Artigo
Outra secretária, Angela Palmeira, cuidava das entregas em moeda
estrangeira. Maria Lúcia não sabia quem eram os beneficiários finais.
Sabia apenas quem era “Feira”, um dos beneficiários mais frequentes.
Antes da prisão da secretária, a Polícia Federal já desconfiava que esse
era o apelido do marqueteiro João Santana, responsável pelas campanhas
presidenciais do PT desde 2006. No dia da Operação Acarajé, teve a
certeza. Em anotações de Maria Lúcia, havia o contato da mulher de
Santana, Mônica Moura, ao lado do apelido “Feira”. Ele confirmou a
identidade de Mônica e contou uma peculiaridade: ao contrário de outros
beneficiários da propina, ela pedia para alguém retirar dinheiro
pessoalmente na sede da Odebrecht em Salvador.
Tanto os sistemas de mensagens criptografadas quanto o de lançamento de
pagamentos foram destruídos pela Odebrecht em agosto do ano passado,
depois da prisão de Marcelo Odebrecht, presidente afastado do grupo, de
acordo com depoimento de Maria Lúcia. É mais um indício de que a
empreiteira destruiu provas. Isso só aumenta o custo do acordo de
delação.

Listagem
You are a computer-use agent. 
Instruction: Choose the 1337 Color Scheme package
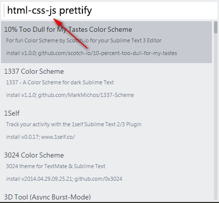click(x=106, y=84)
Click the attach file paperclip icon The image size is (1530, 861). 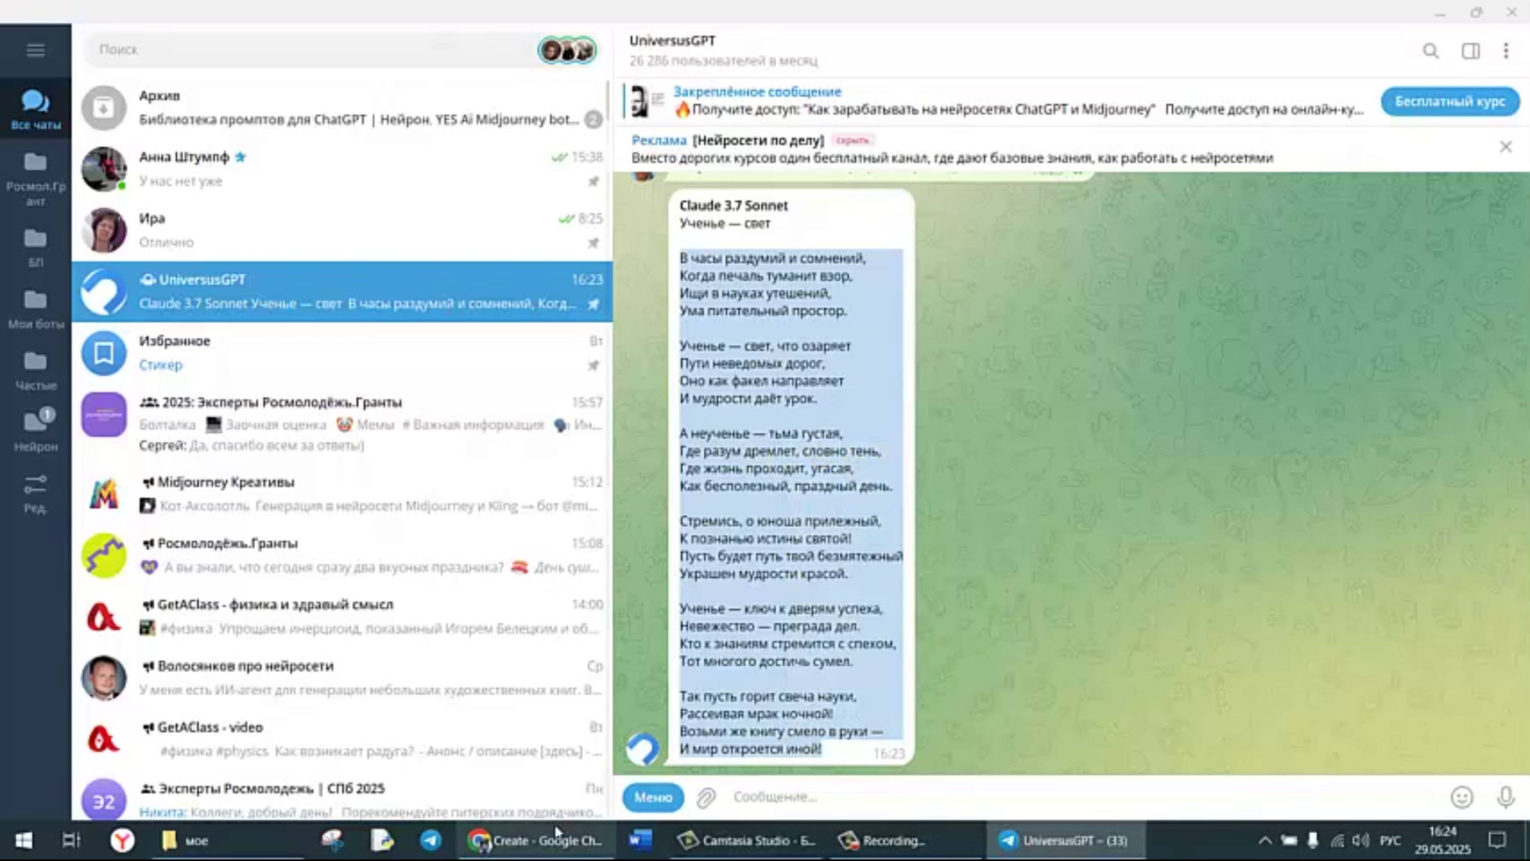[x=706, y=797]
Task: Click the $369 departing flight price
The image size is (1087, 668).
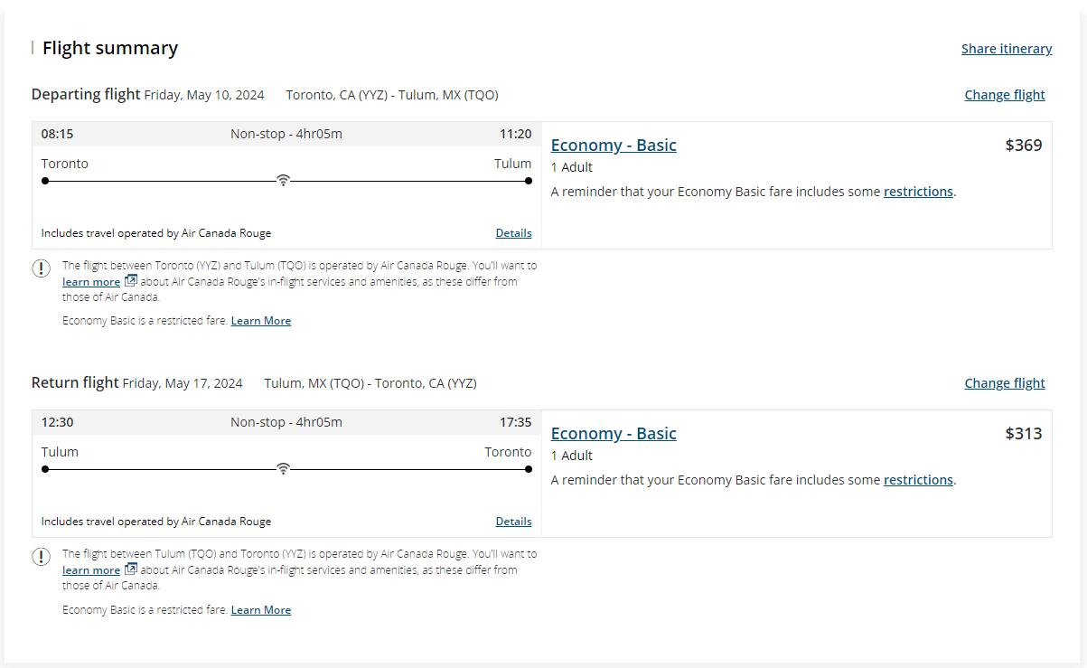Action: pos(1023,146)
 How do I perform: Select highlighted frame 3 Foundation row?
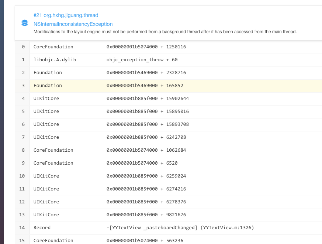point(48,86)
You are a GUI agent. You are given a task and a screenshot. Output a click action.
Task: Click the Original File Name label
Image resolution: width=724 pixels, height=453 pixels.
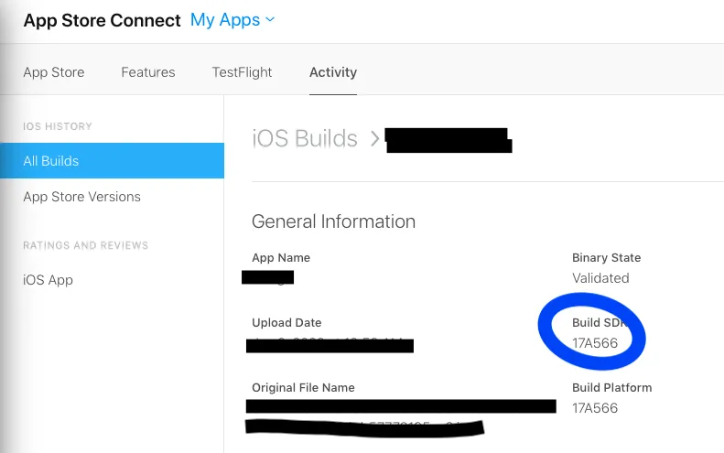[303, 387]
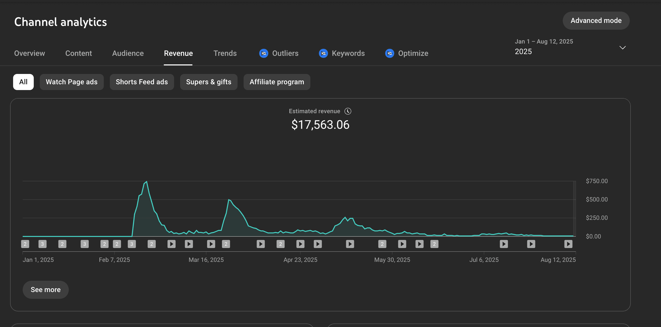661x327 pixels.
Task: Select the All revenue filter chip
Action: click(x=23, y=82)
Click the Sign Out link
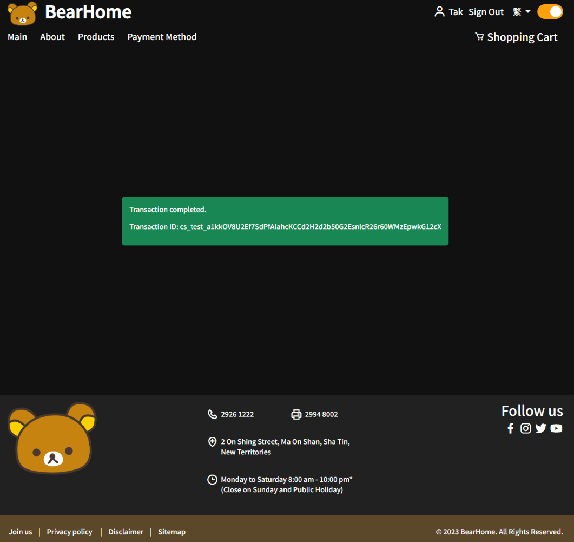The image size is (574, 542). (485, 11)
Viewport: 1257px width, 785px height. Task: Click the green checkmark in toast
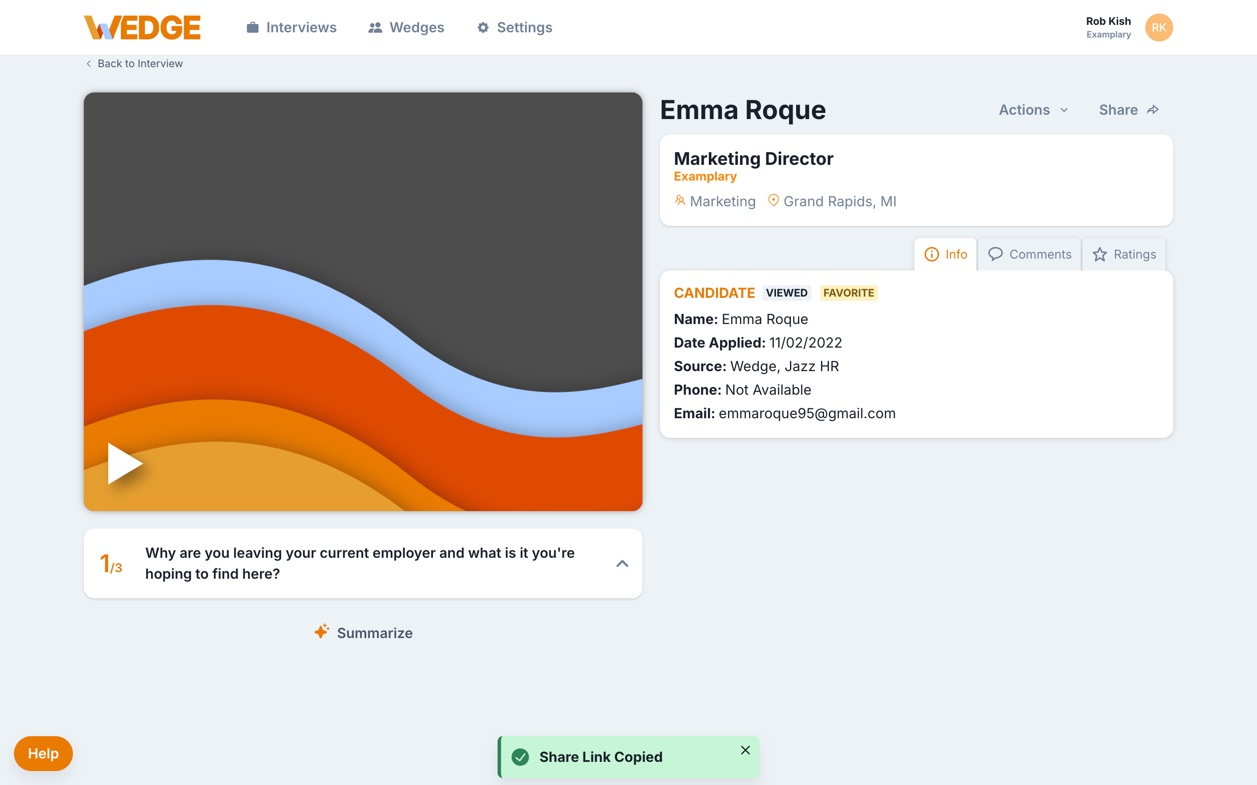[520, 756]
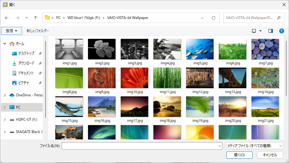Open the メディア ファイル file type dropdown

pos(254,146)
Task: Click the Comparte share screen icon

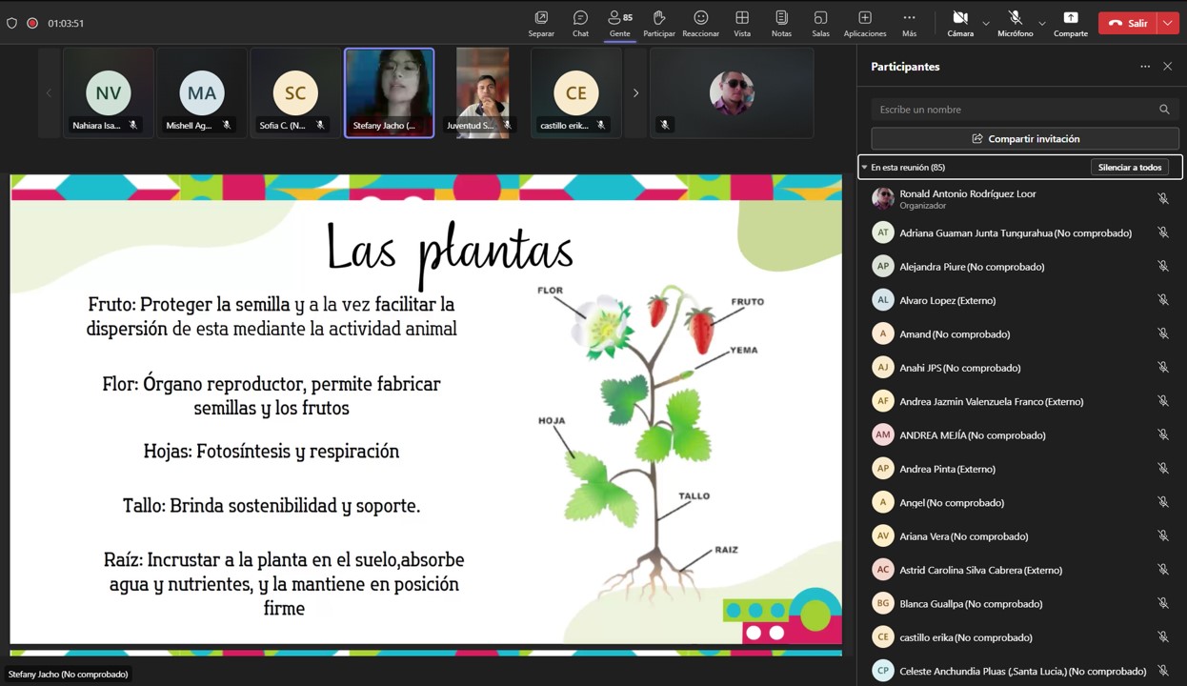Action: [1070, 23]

Exercícios propostos
A) Atualize o trecho do artigo entre "Antes da prisão" e "Odebrecht em Salvador.", inclusive, trocando "Salvador" por "Recife".
B) Segundo o artigo, onde Mônica Moura pedia que alguém retirasse o dinheiro?

Exercícios resolvidos
A)
Antes da prisão da secretária, a Polícia Federal já desconfiava que esse
era o apelido do marqueteiro João Santana, responsável pelas campanhas
presidenciais do PT desde 2006. No dia da Operação Acarajé, teve a
certeza. Em anotações de Maria Lúcia, havia o contato da mulher de
Santana, Mônica Moura, ao lado do apelido “Feira”. Ele confirmou a
identidade de Mônica e contou uma peculiaridade: ao contrário de outros
beneficiários da propina, ela pedia para alguém retirar dinheiro
pessoalmente na sede da Odebrecht em Recife.

B) Pessoalmente, na sede da Odebrecht em Salvador.